▶ What to produce:
Repeat each of the items below word for word, keeping every character as it appears.

(Extracted data entries)

((

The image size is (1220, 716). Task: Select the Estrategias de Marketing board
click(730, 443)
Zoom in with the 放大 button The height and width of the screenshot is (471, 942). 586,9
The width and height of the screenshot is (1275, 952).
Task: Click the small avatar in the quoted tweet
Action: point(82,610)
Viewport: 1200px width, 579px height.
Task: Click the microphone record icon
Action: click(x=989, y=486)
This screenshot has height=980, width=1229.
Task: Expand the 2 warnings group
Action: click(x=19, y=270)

))

▶ Solution:
The image size is (1220, 716). Task: Select the Estrategias de Marketing board
click(730, 443)
Zoom in with the 放大 button The height and width of the screenshot is (471, 942). 586,9
The width and height of the screenshot is (1275, 952).
Task: Click the small avatar in the quoted tweet
Action: point(82,610)
Viewport: 1200px width, 579px height.
Task: Click the microphone record icon
Action: click(x=989, y=486)
This screenshot has height=980, width=1229.
Task: Expand the 2 warnings group
Action: click(x=19, y=270)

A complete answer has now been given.